8 Critical Harness Design Issues That Threaten Long‑Running Agent Accuracy

1. Introduction

If you want to design a harness for a long‑running autonomous system, several problems must be understood first. The purpose of a harness is to hedge two classes of issues: agents taking shortcuts and agents misinterpreting requirements.

2. Where Agents Go Wrong

2.1 Before the Task Starts

Errors are often planted before execution when the context is incomplete or contradictory. The author stresses that a systematic check for completeness and consistency must be performed before any action, because a faulty premise propagates downstream.

2.2 Planning Stage: Incomplete Context

During planning, the agent must choose a solution path. The most common failure is selecting the wrong attack path, now often caused by alignment problems rather than model stupidity.

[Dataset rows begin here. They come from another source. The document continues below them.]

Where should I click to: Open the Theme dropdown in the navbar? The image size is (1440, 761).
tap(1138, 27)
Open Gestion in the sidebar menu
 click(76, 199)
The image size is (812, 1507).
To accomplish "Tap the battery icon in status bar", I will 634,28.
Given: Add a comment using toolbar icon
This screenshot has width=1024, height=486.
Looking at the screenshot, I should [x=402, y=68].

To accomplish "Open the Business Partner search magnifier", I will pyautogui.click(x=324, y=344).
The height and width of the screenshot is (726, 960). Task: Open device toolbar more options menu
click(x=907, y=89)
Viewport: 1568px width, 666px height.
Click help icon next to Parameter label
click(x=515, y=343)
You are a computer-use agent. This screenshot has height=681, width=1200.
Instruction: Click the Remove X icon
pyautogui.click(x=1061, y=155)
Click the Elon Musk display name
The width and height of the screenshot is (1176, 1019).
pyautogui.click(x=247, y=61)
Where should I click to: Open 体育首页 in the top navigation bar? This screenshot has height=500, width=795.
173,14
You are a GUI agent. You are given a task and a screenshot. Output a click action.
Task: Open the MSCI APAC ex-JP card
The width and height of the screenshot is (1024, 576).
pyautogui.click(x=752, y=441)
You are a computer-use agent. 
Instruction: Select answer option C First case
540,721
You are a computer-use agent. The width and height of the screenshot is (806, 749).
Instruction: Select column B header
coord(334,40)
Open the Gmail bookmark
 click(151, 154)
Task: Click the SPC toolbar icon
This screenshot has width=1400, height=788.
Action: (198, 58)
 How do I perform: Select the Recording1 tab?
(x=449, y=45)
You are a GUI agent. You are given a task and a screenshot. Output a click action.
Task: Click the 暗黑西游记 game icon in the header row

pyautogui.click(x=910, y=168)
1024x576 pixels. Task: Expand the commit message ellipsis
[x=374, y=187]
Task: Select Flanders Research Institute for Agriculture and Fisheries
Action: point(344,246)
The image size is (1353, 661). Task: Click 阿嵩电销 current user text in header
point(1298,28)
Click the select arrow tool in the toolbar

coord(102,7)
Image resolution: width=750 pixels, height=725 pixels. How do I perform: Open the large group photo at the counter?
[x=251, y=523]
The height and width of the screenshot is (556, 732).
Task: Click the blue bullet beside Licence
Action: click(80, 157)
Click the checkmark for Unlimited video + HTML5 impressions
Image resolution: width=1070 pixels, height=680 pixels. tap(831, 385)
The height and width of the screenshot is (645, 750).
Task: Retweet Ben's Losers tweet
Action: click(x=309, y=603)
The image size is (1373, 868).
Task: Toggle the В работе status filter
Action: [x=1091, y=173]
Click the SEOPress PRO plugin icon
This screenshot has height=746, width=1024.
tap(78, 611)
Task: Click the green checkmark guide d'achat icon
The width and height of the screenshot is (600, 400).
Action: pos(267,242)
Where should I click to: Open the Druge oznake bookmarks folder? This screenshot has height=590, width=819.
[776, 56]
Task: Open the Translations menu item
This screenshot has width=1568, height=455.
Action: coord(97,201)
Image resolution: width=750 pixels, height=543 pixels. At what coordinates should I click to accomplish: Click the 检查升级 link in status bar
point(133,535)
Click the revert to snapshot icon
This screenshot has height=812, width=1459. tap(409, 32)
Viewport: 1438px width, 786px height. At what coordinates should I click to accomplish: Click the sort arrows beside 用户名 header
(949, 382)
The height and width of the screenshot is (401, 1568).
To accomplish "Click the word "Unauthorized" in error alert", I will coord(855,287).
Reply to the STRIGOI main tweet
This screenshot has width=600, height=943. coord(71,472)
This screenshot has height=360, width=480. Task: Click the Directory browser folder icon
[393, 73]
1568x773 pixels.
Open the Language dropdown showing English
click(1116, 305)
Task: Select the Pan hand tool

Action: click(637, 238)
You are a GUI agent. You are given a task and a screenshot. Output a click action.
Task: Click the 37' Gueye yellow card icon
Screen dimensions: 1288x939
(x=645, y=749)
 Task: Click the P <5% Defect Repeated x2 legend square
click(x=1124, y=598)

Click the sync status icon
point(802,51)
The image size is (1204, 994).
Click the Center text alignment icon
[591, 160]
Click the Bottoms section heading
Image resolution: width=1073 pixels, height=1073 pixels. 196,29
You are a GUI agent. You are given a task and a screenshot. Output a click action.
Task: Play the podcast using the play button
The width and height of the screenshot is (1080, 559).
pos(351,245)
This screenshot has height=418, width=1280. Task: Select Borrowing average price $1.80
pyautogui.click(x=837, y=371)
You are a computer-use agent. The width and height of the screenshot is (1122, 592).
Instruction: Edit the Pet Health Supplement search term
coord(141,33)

The author recommends that the agent cover all relevant files before planning and that the repository avoid conflicting information, otherwise the agent merely guesses in a sea of contradictory context.

2.3 Planning Stage: Short‑Term Thinking

Agents tend to adopt cheap, short‑term fixes, akin to hiring a low‑cost contractor that leaves technical debt. The suggested remedy is to remind the agent during planning to produce solutions that are extensible, maintainable, and respect clean‑code principles. A practical approach is to have the agent generate multiple (e.g., five) candidate plans and let a downstream process select the one that best follows clean‑code guidelines.

2.4 Execution Stage: Context Anxiety

When execution begins, the biggest problem is not capability but the exhaustion of context. Large‑scale, multi‑session tasks consume millions of tokens, causing the agent to rush to finish. The author advises a smart session handoff: the handoff prompt must be dense and detailed so the new agent can continue without re‑establishing context, effectively compressing the necessary information.

2.5 Execution Stage: Plan Drift

Agents may deviate from the original plan, delivering an approximate solution (A') that falls short of the true goal (A). This leads to downstream code breaking. Early and frequent verification is required to ensure the implementation truly matches expectations, preventing cascading failures.

2.6 Execution Stage: Complexity Fear

Agents show a clear aversion to complexity: they can write a five‑line function easily but avoid a 50,000‑line class, either by producing stubs or aborting the session. The author notes that, similar to human behavior, breaking a large problem into many small (<100‑line) tasks reduces fear and encourages progress.

2.7 Execution Stage: Lazy Verification

Agents naturally choose the shortest verification path, writing weak tests that pass without truly validating behavior. The mitigation is to give the verification agent the freshest possible context and ensure it tests the exact production behavior, not a superficial substitute. The author lists concrete checks for a front‑end button: visual confirmation, actual click, and correct payload receipt.

2.8 Execution Stage: Entropy Buildup

Agents often modify code without updating documentation, leaving the repository increasingly noisy and harder to maintain. The recommended solution is to reserve tokens after each long session for a cleanup agent that removes contradictions, deletes dead code, and updates stale documentation.

3. Why Build Your Own Harness

Native harnesses in tools like Claude Code or Codex have limited control points and lack hooks. A better design separates the orchestration layer from the task list, placing a dedicated agent to enforce algorithmic contracts, monitor for drift, and trigger independent quality‑assessment agents. Additional agents can classify task complexity, split high‑complexity tasks into smaller ones, and perform post‑session cleanup. Collecting detailed telemetry (prompts, traces, results) and evaluating it with a rubric is essential for iterative improvement.

4. Conclusion

For most users, a simple native harness suffices for short tasks. However, when dealing with long‑duration, high‑intensity autonomous engineering tasks, the article highlights the inevitable problems and provides concrete, pre‑emptive strategies to keep agents accurate and the codebase healthy.